What is the count of lines below that include "will"? Reply with nothing else.

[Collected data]
>>

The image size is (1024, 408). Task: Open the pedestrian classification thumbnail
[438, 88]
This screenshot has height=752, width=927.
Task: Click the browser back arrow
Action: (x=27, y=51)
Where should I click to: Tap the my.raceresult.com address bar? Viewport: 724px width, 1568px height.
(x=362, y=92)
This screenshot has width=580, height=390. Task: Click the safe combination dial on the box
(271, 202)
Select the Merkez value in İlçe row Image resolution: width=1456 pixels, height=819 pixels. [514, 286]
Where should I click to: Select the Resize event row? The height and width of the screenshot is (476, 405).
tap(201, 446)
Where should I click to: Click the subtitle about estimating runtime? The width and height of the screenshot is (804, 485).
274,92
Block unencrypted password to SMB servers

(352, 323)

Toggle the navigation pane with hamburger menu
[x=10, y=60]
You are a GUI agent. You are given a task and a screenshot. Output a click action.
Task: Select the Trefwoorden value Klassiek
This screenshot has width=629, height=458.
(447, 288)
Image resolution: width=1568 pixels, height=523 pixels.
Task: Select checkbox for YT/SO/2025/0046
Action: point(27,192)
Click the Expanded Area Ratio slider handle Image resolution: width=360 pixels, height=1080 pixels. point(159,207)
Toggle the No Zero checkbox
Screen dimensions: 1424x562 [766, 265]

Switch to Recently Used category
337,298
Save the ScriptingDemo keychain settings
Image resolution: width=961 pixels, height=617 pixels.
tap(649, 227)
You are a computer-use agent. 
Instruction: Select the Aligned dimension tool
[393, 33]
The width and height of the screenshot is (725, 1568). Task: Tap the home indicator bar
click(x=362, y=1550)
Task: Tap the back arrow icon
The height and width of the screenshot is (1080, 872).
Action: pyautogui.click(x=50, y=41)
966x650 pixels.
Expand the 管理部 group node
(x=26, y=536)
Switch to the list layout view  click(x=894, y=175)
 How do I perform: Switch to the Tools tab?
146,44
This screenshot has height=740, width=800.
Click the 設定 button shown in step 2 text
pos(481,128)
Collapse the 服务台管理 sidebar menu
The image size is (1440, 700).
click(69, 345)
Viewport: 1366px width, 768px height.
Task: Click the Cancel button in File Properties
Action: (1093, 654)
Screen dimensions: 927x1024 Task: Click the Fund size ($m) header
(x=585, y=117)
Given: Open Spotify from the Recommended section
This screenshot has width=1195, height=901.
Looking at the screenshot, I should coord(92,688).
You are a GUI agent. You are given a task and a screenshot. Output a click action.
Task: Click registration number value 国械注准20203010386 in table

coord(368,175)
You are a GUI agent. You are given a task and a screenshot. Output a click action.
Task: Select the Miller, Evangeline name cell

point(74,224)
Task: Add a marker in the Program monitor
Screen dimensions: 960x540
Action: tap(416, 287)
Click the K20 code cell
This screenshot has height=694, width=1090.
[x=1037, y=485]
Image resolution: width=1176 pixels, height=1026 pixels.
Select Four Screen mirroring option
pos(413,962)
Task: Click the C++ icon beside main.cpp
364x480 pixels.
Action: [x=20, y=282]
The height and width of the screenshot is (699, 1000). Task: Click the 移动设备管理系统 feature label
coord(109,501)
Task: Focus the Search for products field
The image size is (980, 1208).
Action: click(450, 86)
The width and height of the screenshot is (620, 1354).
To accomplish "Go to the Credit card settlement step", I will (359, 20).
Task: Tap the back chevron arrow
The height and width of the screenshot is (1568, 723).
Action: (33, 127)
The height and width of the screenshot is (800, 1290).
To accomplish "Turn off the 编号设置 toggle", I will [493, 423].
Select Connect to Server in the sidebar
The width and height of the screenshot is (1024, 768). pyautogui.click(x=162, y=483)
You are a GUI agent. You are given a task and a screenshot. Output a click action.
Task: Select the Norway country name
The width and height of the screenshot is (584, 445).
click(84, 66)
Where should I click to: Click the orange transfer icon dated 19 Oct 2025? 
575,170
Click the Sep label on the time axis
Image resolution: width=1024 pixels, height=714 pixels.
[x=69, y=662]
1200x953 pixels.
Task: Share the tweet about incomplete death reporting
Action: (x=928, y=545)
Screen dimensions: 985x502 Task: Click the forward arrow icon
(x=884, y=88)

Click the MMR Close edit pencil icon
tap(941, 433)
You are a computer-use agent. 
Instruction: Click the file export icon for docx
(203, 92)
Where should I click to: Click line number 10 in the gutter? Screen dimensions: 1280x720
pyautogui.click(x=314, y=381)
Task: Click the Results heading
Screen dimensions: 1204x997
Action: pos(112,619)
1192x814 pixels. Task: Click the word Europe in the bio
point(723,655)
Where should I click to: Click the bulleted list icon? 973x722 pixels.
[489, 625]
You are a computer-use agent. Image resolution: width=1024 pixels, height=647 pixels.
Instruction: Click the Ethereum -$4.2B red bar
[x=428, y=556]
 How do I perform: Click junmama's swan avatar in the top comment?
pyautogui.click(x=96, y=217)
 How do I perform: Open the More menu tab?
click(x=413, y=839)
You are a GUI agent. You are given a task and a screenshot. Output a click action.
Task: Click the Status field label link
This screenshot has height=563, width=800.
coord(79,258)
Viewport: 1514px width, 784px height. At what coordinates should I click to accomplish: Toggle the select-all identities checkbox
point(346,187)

<<

Result:
2